Exercise prompt: Your answer must consist solely of the line containing "Where should I click to: Switch" and all subsequent lines through the end of the entries, reproduced exactly.
BEGIN Excerpted records
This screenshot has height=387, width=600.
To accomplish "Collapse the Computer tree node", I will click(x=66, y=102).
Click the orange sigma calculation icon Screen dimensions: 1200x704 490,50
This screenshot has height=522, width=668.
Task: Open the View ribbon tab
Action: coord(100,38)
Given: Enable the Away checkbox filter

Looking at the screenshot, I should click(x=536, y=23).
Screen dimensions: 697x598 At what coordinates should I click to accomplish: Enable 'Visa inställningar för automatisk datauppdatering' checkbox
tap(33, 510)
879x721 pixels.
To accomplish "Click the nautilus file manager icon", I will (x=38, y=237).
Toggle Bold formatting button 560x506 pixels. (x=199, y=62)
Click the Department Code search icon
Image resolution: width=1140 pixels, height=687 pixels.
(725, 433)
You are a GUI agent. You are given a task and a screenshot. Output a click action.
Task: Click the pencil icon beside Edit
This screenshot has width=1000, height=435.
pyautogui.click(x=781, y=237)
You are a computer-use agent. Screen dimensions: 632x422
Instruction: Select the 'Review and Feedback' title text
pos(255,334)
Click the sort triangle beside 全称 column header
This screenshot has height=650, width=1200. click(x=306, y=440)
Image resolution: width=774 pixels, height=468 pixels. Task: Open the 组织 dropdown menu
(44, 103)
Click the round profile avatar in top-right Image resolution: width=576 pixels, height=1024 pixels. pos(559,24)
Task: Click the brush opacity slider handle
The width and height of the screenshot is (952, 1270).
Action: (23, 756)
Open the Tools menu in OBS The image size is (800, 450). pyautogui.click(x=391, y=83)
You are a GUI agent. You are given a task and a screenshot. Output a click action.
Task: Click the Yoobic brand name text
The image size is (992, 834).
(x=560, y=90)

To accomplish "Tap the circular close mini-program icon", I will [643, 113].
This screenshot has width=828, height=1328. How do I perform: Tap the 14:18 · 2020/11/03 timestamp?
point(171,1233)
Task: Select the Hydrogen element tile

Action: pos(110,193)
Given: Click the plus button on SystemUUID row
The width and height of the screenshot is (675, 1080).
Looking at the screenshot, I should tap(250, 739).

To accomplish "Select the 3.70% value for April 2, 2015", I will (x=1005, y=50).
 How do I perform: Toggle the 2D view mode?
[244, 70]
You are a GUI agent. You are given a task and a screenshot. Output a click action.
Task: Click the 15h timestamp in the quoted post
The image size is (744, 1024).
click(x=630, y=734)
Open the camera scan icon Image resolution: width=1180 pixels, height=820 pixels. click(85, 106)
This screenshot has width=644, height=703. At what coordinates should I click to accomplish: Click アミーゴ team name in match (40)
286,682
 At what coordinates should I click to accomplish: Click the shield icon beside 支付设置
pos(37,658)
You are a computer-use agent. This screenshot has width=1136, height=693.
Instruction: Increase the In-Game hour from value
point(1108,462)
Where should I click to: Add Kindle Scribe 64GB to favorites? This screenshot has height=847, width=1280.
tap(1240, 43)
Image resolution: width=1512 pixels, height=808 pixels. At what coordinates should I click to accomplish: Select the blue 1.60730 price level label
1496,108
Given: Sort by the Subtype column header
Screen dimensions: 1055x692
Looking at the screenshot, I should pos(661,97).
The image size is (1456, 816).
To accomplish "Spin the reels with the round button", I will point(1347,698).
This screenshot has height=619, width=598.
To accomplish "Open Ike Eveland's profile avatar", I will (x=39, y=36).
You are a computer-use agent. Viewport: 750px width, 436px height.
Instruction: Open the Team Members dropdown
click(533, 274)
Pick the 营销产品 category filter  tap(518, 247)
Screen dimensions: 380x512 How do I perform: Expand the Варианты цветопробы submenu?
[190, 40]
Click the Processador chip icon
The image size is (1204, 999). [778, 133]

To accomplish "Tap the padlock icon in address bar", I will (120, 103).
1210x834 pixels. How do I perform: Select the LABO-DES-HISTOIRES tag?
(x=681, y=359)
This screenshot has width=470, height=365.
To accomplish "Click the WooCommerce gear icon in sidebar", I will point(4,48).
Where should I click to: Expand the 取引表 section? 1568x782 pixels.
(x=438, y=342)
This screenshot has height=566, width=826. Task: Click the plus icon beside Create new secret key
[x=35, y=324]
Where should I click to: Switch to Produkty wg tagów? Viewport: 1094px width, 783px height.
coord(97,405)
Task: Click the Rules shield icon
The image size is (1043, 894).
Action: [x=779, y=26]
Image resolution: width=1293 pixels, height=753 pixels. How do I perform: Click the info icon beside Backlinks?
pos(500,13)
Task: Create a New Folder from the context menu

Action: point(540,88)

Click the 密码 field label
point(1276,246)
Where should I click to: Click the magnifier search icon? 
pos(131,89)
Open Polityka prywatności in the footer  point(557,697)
END Excerpted records
Answer to this exercise:
Where should I click to: Switch to Produkty wg tagów? Viewport: 1094px width, 783px height.
coord(97,405)
Task: Click the Rules shield icon
The image size is (1043, 894).
Action: [x=779, y=26]
Image resolution: width=1293 pixels, height=753 pixels. How do I perform: Click the info icon beside Backlinks?
pos(500,13)
Task: Create a New Folder from the context menu

Action: point(540,88)

Click the 密码 field label
point(1276,246)
Where should I click to: Click the magnifier search icon? 
pos(131,89)
Open Polityka prywatności in the footer  point(557,697)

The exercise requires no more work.